D'altronde, pretendere di introdurre in sede di legittimità una nuova versione dell'accaduto sulla base di una diversa in interpretazione delle prove è operazione, pur dopo la novella del 2006, non consentita.
Invero, nel momento del controllo di legittimità, la Corte di cassazione non deve stabilire se la decisione di merito proponga effettivamente la migliore possibile ricostruzione dei fatti nè deve condividerne la giustificazione, ma deve limitarsi a verificare se questa giustificazione sia compatibile con il senso comune e con i limiti di una plausibile opinabilità di apprezzamento", secondo una formula giurisprudenziale ricorrente (Cass., sez. 5^, 30 novembre 1999, Moro, m. 215745, Cass., sez. 11^, 21 dicembre 1993, Modesto, m.
196955). Secondo la comune interpretazione giurisprudenziale, del resto, l'art. 606 c.p.p. non consente alla Corte di Cassazione una diversa lettura dei dati processuali (Cass., sez. 6^, 30 novembre 1994, Baldi, m. 200842; Cass., sez. 1, 27 luglio 1995, Chiodò, m.
202228) o una diversa interpretazione delle prove (Cass., sez. 1, 5 novembre 1993, Molino, m. 196353, Cass., sez. un., 27 settembre 1995, Mannino, m. 202903), perché è estraneo al giudizio di legittimità il controllo sulla correttezza della motivazione in rapporto ai dati processuali.
Non c'è nessuna prova, infatti, che abbia un significato isolato, slegato, disancorato dal contesto in cui è inserita.
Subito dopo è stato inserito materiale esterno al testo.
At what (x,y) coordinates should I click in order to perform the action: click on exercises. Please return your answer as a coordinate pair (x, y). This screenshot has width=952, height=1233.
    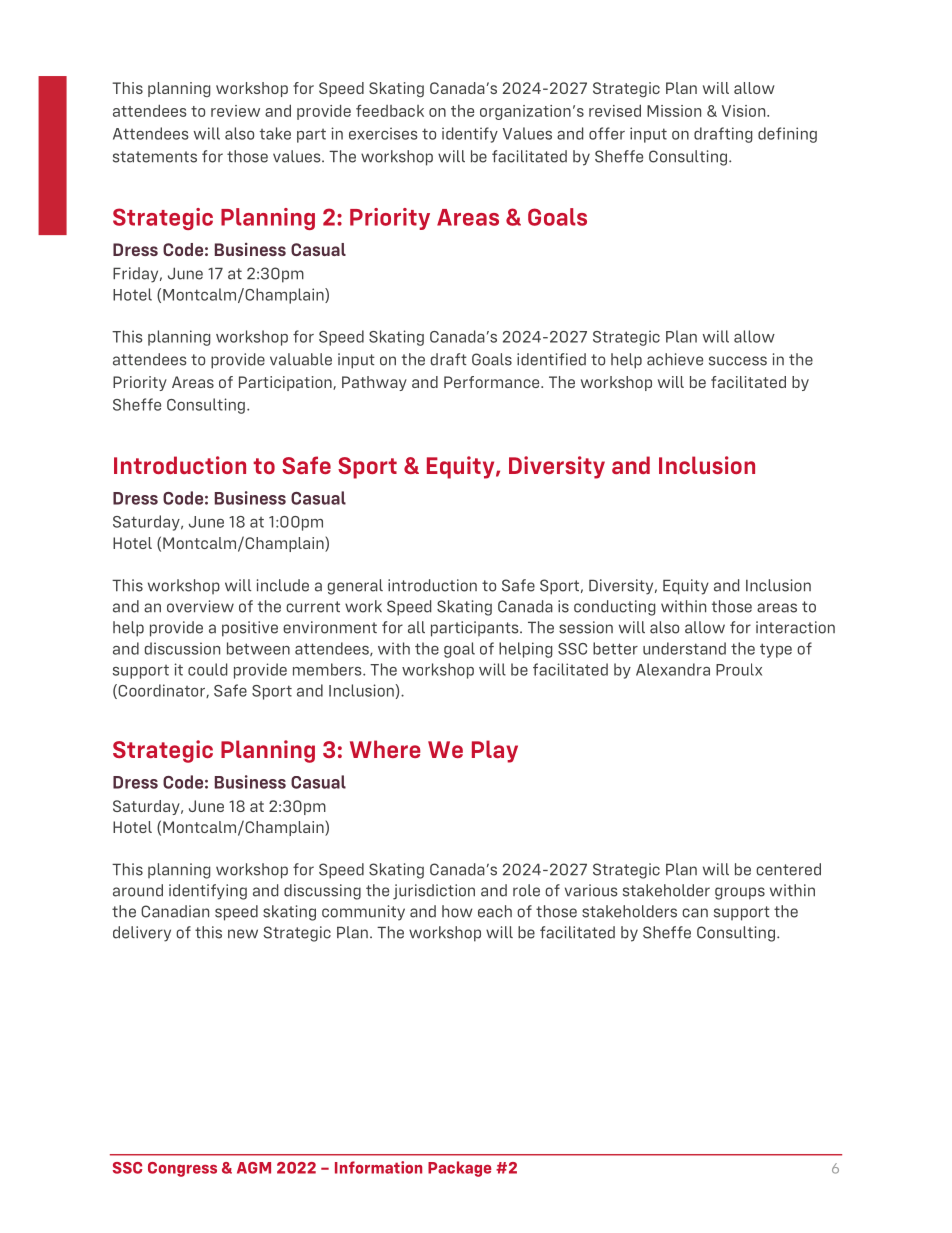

Può accadere che una prova abbia un significato determinante; ma, per poter stabilire se una prova non considerata dal giudice del merito (o diversamente considerata) abbia effettivamente un significato probatorio pregnante, occorre comunque una valutazione complessiva di tutto il materiale probatorio disponibile.
Sicché, il significato delle prove lo deve stabilire il giudice del merito, non lo può definire il giudice di legittimità sulla base della lettura necessariamente parziale suggeritagli dal ricorso per cassazione.
Alla dichiarazione di inammissibilità consegue condanna alle spese del grado e al versamento di somma alla Cassa ammende. Si stima equo determinare detta somma in Euro 1.500,00.

P.Q.M.


la Corte dichiara inammissibile il ricorso e condanna il ricorrente al pagamento delle spese del procedimento e al versamento della somma di millecinquecento Euro a favore della Cassa delle ammende.

Così deciso in Roma, il 26 settembre 2008.